Our findings matched with those of the previous meta-analysis [44] in terms of all-cause mortality, cardiovascular-specific mortality and MI. According to the study, PCSK9 inhibitors did not improve both all-cause and cardiovascular-specific mortality while significantly reducing MI incidence. They did, however, observe a considerable improvement in coronary revascularization, which contradicts the findings of the current analysis. This could be due to the several differences between the two studies stated above.

Another study strength is the vast number of trials included (11 RCTs), with a very powerful sample size (24,732 patients), from various locations and durations. This may demonstrate the actual effect of these medications despite the different settings of included trials.

4.3 Implications of These Findings in Practice

The results of our study indicate that PCSK9 inhibitors could be prescribed for patients with ACS in addition to the standard regimen regarding their vast effect on lipid biomarkers, including, but not limited to, a reduction in LDL-C and TC levels and an increase in HDL-C levels. Moreover, PCSK9 inhibitors has a safe profile with no major cardiovascular events and a favourable effect in reducing the incidence of MI and cerebrovascular events. Together, these effects highlight the potential pharmacological benefits of PCSK9 inhibitors in patients with ACS. Regarding clinical research, we recommend further RCTs to address the current issue with longer follow-up time, since 37.6% of the control group in Koskinas et al. achieved target LDL cholesterol values. So, we need an update on how much we expect PSCK9i will benefit from additional LDL-C lowering effect.
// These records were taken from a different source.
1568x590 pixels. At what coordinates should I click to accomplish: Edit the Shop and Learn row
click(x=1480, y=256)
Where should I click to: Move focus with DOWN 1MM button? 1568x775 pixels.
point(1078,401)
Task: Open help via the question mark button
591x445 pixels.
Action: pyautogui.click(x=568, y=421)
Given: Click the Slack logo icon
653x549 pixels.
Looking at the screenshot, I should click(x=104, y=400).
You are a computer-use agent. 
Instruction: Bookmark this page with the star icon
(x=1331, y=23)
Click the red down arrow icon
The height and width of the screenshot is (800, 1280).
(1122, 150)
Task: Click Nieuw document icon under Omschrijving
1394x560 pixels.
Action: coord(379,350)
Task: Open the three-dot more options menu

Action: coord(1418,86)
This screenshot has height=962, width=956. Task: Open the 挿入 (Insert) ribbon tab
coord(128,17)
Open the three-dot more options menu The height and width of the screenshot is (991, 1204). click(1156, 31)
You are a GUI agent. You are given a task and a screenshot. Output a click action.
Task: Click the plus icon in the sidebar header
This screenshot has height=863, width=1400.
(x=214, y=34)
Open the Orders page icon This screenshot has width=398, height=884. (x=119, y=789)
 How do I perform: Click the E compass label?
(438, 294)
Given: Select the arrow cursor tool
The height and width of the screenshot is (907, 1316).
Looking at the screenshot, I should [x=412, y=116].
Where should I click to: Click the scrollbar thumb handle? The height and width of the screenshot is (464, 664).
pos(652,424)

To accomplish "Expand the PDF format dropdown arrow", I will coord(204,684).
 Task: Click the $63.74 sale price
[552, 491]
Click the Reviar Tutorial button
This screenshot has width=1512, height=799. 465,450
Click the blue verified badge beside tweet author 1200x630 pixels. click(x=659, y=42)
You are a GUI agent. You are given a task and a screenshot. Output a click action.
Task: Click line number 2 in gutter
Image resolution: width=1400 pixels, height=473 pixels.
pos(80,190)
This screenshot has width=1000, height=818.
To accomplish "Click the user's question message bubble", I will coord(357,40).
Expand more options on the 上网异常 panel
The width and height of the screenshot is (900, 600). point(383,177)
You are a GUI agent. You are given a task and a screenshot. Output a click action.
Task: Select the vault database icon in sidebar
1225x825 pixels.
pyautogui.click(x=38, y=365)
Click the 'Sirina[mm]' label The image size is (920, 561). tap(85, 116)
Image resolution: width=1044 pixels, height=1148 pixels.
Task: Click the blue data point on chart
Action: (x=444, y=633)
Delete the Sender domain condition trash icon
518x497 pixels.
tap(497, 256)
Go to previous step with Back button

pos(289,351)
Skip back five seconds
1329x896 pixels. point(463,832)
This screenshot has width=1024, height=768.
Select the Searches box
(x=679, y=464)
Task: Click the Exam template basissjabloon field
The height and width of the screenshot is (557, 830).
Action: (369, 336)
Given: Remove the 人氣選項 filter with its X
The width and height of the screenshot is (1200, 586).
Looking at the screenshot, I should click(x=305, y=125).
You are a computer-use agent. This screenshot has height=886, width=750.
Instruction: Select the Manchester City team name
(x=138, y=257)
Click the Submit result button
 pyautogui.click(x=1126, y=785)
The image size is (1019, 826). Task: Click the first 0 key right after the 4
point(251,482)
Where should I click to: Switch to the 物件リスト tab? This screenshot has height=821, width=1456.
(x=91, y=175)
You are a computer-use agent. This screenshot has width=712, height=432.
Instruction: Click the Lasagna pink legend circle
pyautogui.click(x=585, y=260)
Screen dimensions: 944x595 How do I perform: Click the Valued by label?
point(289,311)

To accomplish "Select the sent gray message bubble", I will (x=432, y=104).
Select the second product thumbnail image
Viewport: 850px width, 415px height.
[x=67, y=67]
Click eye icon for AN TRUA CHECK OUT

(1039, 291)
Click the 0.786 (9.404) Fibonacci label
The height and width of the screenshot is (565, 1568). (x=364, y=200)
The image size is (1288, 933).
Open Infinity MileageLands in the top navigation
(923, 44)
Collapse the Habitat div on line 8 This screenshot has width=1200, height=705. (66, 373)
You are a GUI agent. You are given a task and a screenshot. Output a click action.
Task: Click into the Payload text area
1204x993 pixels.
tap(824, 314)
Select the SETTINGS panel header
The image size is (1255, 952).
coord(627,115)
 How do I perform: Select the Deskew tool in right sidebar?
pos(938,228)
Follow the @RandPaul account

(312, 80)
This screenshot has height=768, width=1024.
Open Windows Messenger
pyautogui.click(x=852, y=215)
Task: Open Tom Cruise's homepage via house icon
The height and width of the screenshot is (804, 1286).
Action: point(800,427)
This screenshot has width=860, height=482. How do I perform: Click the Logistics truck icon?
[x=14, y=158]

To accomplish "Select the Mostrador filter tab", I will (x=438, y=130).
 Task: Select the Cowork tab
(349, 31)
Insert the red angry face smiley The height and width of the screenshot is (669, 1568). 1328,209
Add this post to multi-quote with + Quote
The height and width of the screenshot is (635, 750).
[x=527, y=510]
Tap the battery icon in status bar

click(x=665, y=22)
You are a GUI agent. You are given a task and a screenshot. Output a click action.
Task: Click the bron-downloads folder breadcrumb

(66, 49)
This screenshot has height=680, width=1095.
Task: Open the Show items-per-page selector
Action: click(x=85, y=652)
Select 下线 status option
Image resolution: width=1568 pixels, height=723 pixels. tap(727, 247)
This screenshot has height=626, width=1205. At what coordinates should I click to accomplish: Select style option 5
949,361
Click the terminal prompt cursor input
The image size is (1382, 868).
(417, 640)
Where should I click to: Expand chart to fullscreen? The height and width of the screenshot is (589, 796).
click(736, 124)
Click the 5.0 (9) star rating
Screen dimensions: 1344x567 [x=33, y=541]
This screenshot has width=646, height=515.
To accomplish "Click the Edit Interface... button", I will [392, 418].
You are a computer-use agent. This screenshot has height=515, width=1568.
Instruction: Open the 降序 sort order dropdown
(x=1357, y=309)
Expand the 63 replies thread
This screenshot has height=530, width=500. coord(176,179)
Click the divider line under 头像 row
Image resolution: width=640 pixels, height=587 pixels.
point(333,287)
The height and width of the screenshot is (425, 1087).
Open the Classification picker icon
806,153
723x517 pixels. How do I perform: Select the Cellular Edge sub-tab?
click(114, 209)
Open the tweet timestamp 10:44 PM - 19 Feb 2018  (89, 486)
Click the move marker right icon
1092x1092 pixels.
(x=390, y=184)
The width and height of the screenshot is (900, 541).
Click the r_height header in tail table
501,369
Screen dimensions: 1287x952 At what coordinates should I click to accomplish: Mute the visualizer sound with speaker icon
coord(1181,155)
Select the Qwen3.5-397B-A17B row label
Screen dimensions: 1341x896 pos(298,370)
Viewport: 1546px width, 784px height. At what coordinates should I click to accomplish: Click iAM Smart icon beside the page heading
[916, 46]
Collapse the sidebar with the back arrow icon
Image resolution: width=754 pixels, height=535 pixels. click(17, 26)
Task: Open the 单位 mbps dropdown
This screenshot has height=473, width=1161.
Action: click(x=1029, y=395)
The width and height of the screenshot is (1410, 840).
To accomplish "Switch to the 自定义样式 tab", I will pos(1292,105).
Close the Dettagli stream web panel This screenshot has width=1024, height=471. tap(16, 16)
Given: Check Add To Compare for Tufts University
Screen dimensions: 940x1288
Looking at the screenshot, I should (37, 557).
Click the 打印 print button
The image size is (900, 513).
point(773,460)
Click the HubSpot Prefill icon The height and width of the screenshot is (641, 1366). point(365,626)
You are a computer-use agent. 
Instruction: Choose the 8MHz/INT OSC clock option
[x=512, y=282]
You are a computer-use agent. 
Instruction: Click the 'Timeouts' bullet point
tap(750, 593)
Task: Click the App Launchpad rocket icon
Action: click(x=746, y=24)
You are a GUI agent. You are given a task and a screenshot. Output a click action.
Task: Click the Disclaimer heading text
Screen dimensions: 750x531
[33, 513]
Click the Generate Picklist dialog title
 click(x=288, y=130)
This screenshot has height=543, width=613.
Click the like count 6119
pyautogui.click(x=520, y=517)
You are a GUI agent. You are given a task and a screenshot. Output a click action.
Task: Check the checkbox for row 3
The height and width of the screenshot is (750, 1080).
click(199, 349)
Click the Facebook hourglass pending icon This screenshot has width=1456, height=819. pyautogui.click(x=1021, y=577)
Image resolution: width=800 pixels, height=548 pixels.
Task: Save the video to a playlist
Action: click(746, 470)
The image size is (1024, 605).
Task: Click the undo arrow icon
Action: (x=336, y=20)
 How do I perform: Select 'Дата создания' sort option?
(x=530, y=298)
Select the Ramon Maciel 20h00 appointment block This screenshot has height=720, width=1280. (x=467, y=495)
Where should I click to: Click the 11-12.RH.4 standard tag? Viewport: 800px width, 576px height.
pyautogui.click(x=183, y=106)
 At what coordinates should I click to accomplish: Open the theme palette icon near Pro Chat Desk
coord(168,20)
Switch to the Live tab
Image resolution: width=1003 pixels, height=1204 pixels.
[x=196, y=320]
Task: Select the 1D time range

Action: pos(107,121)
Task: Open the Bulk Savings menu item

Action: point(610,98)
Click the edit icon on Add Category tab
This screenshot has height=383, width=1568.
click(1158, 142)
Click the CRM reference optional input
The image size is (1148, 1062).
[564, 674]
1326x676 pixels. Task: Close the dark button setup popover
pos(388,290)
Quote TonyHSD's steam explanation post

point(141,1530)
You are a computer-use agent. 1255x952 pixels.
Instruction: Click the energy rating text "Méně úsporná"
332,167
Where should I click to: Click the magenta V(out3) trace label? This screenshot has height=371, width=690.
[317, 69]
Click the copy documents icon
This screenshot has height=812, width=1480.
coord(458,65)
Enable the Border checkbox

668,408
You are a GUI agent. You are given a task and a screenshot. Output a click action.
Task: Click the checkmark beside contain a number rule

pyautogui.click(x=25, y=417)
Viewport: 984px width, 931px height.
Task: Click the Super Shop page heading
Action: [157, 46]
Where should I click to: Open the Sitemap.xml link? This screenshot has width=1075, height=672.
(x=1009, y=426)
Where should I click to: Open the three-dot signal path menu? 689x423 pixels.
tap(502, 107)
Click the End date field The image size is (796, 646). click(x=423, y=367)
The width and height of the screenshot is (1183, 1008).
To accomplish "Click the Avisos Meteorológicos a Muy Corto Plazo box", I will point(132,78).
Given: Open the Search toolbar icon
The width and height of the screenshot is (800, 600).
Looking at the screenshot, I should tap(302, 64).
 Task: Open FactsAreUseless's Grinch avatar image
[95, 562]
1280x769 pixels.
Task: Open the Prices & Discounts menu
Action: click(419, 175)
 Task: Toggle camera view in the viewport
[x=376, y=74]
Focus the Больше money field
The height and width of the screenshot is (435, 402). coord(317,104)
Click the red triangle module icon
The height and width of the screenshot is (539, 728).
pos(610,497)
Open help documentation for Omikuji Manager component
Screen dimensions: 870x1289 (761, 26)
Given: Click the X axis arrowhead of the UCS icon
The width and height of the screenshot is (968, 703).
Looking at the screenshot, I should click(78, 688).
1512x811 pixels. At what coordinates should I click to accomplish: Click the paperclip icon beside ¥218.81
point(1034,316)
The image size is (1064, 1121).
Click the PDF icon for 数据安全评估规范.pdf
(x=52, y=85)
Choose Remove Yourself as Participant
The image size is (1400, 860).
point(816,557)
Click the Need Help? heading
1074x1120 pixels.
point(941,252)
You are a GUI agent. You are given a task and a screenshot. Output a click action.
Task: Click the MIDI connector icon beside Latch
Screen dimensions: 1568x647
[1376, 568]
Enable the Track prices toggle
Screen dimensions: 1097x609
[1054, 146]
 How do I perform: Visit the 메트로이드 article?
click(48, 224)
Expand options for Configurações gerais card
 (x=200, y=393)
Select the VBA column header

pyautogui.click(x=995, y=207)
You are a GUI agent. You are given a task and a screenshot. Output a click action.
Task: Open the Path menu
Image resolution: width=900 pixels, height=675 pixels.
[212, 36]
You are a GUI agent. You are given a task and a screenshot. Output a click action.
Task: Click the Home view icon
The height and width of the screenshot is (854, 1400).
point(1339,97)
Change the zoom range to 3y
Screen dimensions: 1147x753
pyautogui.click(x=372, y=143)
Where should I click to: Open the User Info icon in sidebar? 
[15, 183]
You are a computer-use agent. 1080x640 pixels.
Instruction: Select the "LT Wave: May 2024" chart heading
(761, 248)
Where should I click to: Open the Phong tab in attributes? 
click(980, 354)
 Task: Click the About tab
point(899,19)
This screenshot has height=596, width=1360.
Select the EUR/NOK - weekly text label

Long-term studies are lacking in current literature.

4.4 Limitations

There are several important limitations of our study that we must address. First, the current findings are constrained by the intrinsic limitations of the included RCTs in terms of study design, sample size, definitions, risk of bias and event detection. Second, the inclusion, exclusion criteria, doses of intervention and periods of follow-up were not homogeneous throughout the included RCTs. Third, although we justified them, the elevated values of heterogeneity that were detected between the included RCTs, particularly in terms of efficacy outcomes, are considered a limiting factor. Fourth, whereas the majority of patients in this meta-analysis received high-intensity statin therapy, some received other lipid-lowering medications due to statin intolerance or other factors. Fifth, we observed a scarcity of data that discusses the safety outcomes among the majority of included RCTs.

5 Conclusions

Based on the current evidence, PCSK9 inhibitors generally improve the lipid profile of individuals who have had an acute coronary syndrome episode. This may be of great benefit for patients with refractory dyslipidaemia whose lipid markers do not respond well to the other lipid-lowering medications. PCSK9i as well reduces the risk of further MI and cerebrovascular events. We recommend using PCSK9i with other lipid-lowering therapy according to the patient’s risk profile in the management of ACS.